▸ Exercise task:
Rewrite the rows below, changing every "computer-use agent" to "screen automation agent" and leaving everything else as it is.

++++ Extracted material

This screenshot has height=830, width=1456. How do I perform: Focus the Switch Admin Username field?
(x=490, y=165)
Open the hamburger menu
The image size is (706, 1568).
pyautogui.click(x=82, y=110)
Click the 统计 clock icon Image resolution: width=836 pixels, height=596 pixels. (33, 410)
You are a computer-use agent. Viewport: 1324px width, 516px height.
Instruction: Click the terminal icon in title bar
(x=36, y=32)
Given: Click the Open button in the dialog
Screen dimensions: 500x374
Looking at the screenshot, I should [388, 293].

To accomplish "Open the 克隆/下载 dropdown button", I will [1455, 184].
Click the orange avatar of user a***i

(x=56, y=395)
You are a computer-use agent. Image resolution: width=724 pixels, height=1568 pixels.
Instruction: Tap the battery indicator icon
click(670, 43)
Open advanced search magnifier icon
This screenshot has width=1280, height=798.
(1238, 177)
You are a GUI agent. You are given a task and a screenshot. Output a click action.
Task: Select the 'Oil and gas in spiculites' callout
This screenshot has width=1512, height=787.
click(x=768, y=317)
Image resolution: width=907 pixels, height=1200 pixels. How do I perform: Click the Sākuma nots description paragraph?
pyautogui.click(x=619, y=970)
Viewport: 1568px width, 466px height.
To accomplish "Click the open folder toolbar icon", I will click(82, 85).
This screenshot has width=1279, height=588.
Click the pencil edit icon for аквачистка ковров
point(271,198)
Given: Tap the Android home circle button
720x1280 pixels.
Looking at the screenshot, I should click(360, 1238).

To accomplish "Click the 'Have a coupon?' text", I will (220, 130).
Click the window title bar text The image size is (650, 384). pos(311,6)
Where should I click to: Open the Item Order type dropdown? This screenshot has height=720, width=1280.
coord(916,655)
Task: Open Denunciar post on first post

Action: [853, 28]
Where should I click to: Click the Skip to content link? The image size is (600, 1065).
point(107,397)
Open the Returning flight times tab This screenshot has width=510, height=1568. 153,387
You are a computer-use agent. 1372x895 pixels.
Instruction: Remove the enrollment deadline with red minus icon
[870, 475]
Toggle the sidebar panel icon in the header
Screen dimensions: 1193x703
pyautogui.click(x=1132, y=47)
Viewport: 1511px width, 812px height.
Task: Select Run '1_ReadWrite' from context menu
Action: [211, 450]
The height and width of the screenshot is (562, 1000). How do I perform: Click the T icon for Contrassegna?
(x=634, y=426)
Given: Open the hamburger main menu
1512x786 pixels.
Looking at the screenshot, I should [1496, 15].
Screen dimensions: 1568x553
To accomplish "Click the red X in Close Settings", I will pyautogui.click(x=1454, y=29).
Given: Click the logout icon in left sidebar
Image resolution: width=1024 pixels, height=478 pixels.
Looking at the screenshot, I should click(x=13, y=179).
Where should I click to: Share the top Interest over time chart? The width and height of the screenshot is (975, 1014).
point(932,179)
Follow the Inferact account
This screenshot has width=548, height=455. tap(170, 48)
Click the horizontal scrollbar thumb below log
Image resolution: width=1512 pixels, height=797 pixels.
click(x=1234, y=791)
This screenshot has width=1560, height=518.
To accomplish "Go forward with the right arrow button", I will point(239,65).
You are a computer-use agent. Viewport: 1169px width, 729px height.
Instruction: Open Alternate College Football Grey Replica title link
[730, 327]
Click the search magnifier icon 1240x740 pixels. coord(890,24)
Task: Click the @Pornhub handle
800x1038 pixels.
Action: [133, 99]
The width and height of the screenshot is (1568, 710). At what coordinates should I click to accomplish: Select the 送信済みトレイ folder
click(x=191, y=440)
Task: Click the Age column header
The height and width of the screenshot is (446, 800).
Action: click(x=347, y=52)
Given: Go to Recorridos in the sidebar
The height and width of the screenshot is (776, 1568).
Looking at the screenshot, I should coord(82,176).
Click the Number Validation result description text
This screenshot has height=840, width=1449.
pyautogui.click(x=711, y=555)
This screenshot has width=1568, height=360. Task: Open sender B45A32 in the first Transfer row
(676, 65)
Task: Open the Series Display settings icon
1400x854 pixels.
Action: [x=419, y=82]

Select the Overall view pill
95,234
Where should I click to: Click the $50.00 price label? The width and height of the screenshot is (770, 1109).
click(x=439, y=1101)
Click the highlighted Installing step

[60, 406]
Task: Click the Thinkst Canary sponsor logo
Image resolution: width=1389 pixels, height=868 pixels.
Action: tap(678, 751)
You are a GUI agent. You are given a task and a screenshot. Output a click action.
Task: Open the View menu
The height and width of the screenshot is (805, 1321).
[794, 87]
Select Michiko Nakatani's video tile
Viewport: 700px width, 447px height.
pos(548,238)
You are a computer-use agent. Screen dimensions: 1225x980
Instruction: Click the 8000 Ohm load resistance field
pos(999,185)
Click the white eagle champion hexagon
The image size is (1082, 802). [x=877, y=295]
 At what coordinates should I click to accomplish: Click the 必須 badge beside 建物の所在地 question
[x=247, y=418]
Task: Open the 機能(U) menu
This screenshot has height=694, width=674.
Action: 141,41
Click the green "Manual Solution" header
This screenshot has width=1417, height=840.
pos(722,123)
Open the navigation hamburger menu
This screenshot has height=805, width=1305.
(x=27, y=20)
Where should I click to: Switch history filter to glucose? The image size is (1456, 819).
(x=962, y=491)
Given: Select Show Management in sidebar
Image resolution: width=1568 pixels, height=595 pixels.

++++++++

▸ Written reply:
This screenshot has height=830, width=1456. How do I perform: Focus the Switch Admin Username field?
(x=490, y=165)
Open the hamburger menu
The image size is (706, 1568).
pyautogui.click(x=82, y=110)
Click the 统计 clock icon Image resolution: width=836 pixels, height=596 pixels. (33, 410)
You are a screen automation agent. Viewport: 1324px width, 516px height.
Instruction: Click the terminal icon in title bar
(x=36, y=32)
Given: Click the Open button in the dialog
Screen dimensions: 500x374
Looking at the screenshot, I should [388, 293].

To accomplish "Open the 克隆/下载 dropdown button", I will [1455, 184].
Click the orange avatar of user a***i

(x=56, y=395)
You are a screen automation agent. Image resolution: width=724 pixels, height=1568 pixels.
Instruction: Tap the battery indicator icon
click(670, 43)
Open advanced search magnifier icon
This screenshot has width=1280, height=798.
(1238, 177)
You are a GUI agent. You are given a task and a screenshot. Output a click action.
Task: Select the 'Oil and gas in spiculites' callout
This screenshot has width=1512, height=787.
click(x=768, y=317)
Image resolution: width=907 pixels, height=1200 pixels. How do I perform: Click the Sākuma nots description paragraph?
pyautogui.click(x=619, y=970)
Viewport: 1568px width, 466px height.
To accomplish "Click the open folder toolbar icon", I will click(82, 85).
This screenshot has width=1279, height=588.
Click the pencil edit icon for аквачистка ковров
point(271,198)
Given: Tap the Android home circle button
720x1280 pixels.
Looking at the screenshot, I should click(360, 1238).

To accomplish "Click the 'Have a coupon?' text", I will (220, 130).
Click the window title bar text The image size is (650, 384). pos(311,6)
Where should I click to: Open the Item Order type dropdown? This screenshot has height=720, width=1280.
coord(916,655)
Task: Open Denunciar post on first post

Action: [853, 28]
Where should I click to: Click the Skip to content link? The image size is (600, 1065).
point(107,397)
Open the Returning flight times tab This screenshot has width=510, height=1568. 153,387
You are a screen automation agent. 1372x895 pixels.
Instruction: Remove the enrollment deadline with red minus icon
[870, 475]
Toggle the sidebar panel icon in the header
Screen dimensions: 1193x703
pyautogui.click(x=1132, y=47)
Viewport: 1511px width, 812px height.
Task: Select Run '1_ReadWrite' from context menu
Action: [211, 450]
The height and width of the screenshot is (562, 1000). How do I perform: Click the T icon for Contrassegna?
(x=634, y=426)
Given: Open the hamburger main menu
1512x786 pixels.
Looking at the screenshot, I should [1496, 15].
Screen dimensions: 1568x553
To accomplish "Click the red X in Close Settings", I will pyautogui.click(x=1454, y=29).
Given: Click the logout icon in left sidebar
Image resolution: width=1024 pixels, height=478 pixels.
Looking at the screenshot, I should click(x=13, y=179).
Where should I click to: Share the top Interest over time chart? The width and height of the screenshot is (975, 1014).
point(932,179)
Follow the Inferact account
This screenshot has width=548, height=455. tap(170, 48)
Click the horizontal scrollbar thumb below log
Image resolution: width=1512 pixels, height=797 pixels.
click(x=1234, y=791)
This screenshot has width=1560, height=518.
To accomplish "Go forward with the right arrow button", I will point(239,65).
You are a screen automation agent. Viewport: 1169px width, 729px height.
Instruction: Open Alternate College Football Grey Replica title link
[730, 327]
Click the search magnifier icon 1240x740 pixels. coord(890,24)
Task: Click the @Pornhub handle
800x1038 pixels.
Action: [133, 99]
The width and height of the screenshot is (1568, 710). At what coordinates should I click to accomplish: Select the 送信済みトレイ folder
click(x=191, y=440)
Task: Click the Age column header
The height and width of the screenshot is (446, 800).
Action: click(x=347, y=52)
Given: Go to Recorridos in the sidebar
The height and width of the screenshot is (776, 1568).
Looking at the screenshot, I should coord(82,176).
Click the Number Validation result description text
This screenshot has height=840, width=1449.
pyautogui.click(x=711, y=555)
This screenshot has width=1568, height=360. Task: Open sender B45A32 in the first Transfer row
(676, 65)
Task: Open the Series Display settings icon
1400x854 pixels.
Action: [x=419, y=82]

Select the Overall view pill
95,234
Where should I click to: Click the $50.00 price label? The width and height of the screenshot is (770, 1109).
click(x=439, y=1101)
Click the highlighted Installing step

[60, 406]
Task: Click the Thinkst Canary sponsor logo
Image resolution: width=1389 pixels, height=868 pixels.
Action: tap(678, 751)
You are a GUI agent. You are given a task and a screenshot. Output a click action.
Task: Open the View menu
The height and width of the screenshot is (805, 1321).
[794, 87]
Select Michiko Nakatani's video tile
Viewport: 700px width, 447px height.
pos(548,238)
You are a screen automation agent. Screen dimensions: 1225x980
Instruction: Click the 8000 Ohm load resistance field
pos(999,185)
Click the white eagle champion hexagon
The image size is (1082, 802). [x=877, y=295]
 At what coordinates should I click to accomplish: Click the 必須 badge beside 建物の所在地 question
[x=247, y=418]
Task: Open the 機能(U) menu
This screenshot has height=694, width=674.
Action: 141,41
Click the green "Manual Solution" header
This screenshot has width=1417, height=840.
pos(722,123)
Open the navigation hamburger menu
This screenshot has height=805, width=1305.
(x=27, y=20)
Where should I click to: Switch history filter to glucose? The image size is (1456, 819).
(x=962, y=491)
Given: Select Show Management in sidebar
Image resolution: width=1568 pixels, height=595 pixels.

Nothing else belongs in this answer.